# Nonconstructive proof of the size of the cube group?



## meichenl (Mar 10, 2010)

I'm wondering if anyone can give me some insight on why the cube group is as large as it is.

I know, for example, that the parity of the permutation of the corners and edges must be the same because each quarter turn is an odd permutation of both (excluding slice turns, double layer turns, and cube rotations). This excludes half of the conceivable permutations of the cubies.

It remains to be shown that the other half of the permutations can be solved. One way to do this is to note that any odd permutation becomes even with a single quarter turn. Also, all even permutations can be factored into 3-cycles. Next, find one 3-cycle, and then conjugate it to produce all conceivable 3-cycles. This shows that the other half of the permutations of the cubies can be solved.

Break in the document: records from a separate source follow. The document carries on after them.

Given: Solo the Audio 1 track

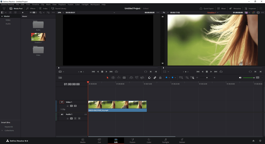Looking at the screenshot, I should pos(75,118).
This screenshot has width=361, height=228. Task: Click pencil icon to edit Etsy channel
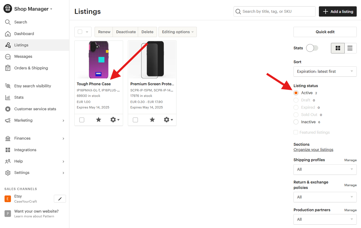(60, 199)
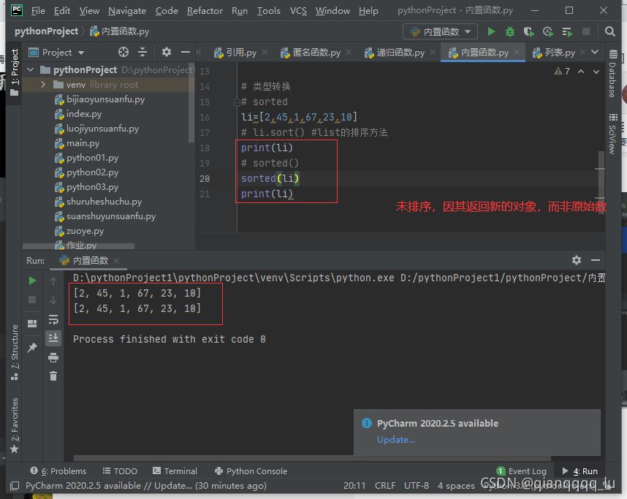Open the Refactor menu

[x=205, y=11]
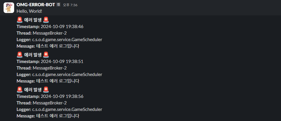Click the GameScheduler logger in second alert

[67, 75]
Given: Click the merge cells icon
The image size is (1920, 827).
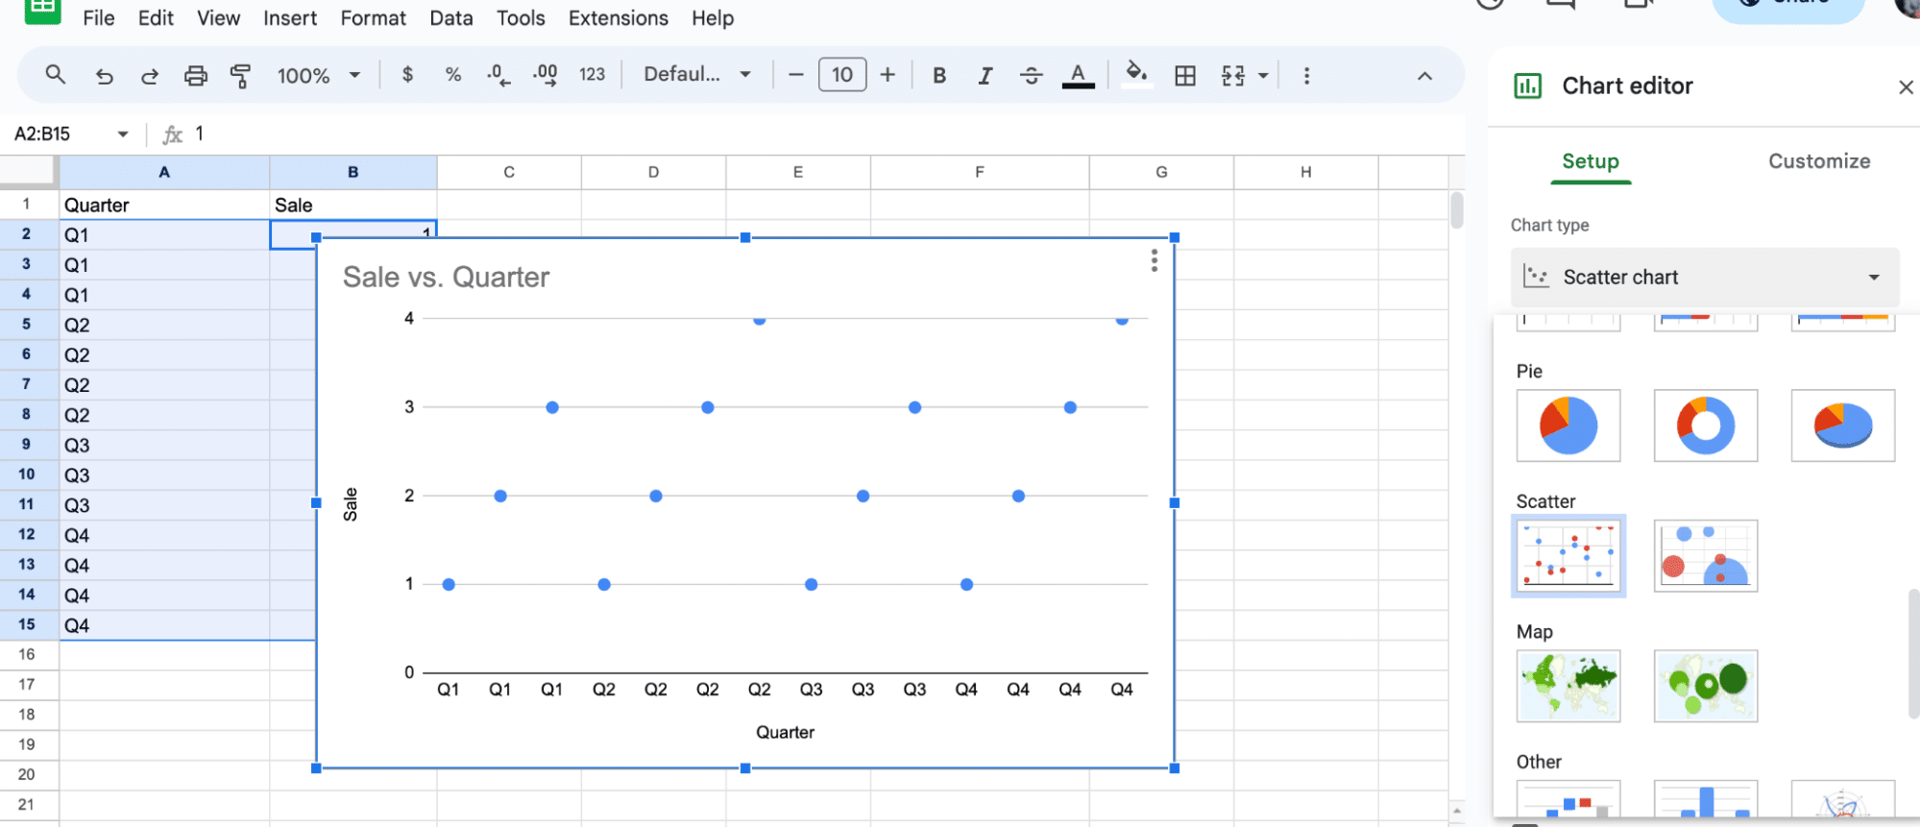Looking at the screenshot, I should point(1233,75).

Similarly for orientations, once the orientation of a cubie not at home is defined, it is easy to see the restrictions on cubie orientation. To prove there are no more restrictions we're missing, though, the only way I know is to give commutators that flip two edges or that flip two corners, and by conjugating those show how to solve any remaining orientation of the cubies.

These aren't viscerally satisfying to me, but I haven't found any better way to approach the problem.


----------



## Lucas Garron (Mar 10, 2010)

meichenl said:


> These aren't viscerally satisfying to me


Really?
I have no problem thinking of it that way.
It's a little unsatisfying to show that all the permutations are possible (while staying formal), but I find it the more intuitive part.

(Rather than, say, demonstrating L2 B2 D U2 R2 U L2 F2 U B2 U' B U2 R2 U2 B' L2 D, F2 D' R2 D2 U' R2 B2 R2 B' U' F' L2 F U B' R2, and D F2 L2 D2 B2 R2 D' L2 D B2 D F' L2 D2 L2 F D F2)


----------



## Ton (Mar 10, 2010)

You can solve the cube with the T perm and use setup moves to solve any permutation/orientation on corners or edges . So you do not factor the cube in 3-cycles but in 2-Cycles to prove it


----------



## meichenl (Mar 11, 2010)

Ton,

That's a good point. I chose 3-cycles because there are 56 corner 3-cycles and 220 edge 3-cycles, making 276 total.

There are 28 corner pairs and 66 edge pairs, making 1848 total edge/corner pairs. (Of course there are far fewer of each accounting for symmetries.) So you have fewer conjugations to look at.

Lucas,

I guess a 3-cycle that's a commutator is fairly intuitive. Doing the proof using T-perms, I'd be asking, "why can you do a T-perm?".


----------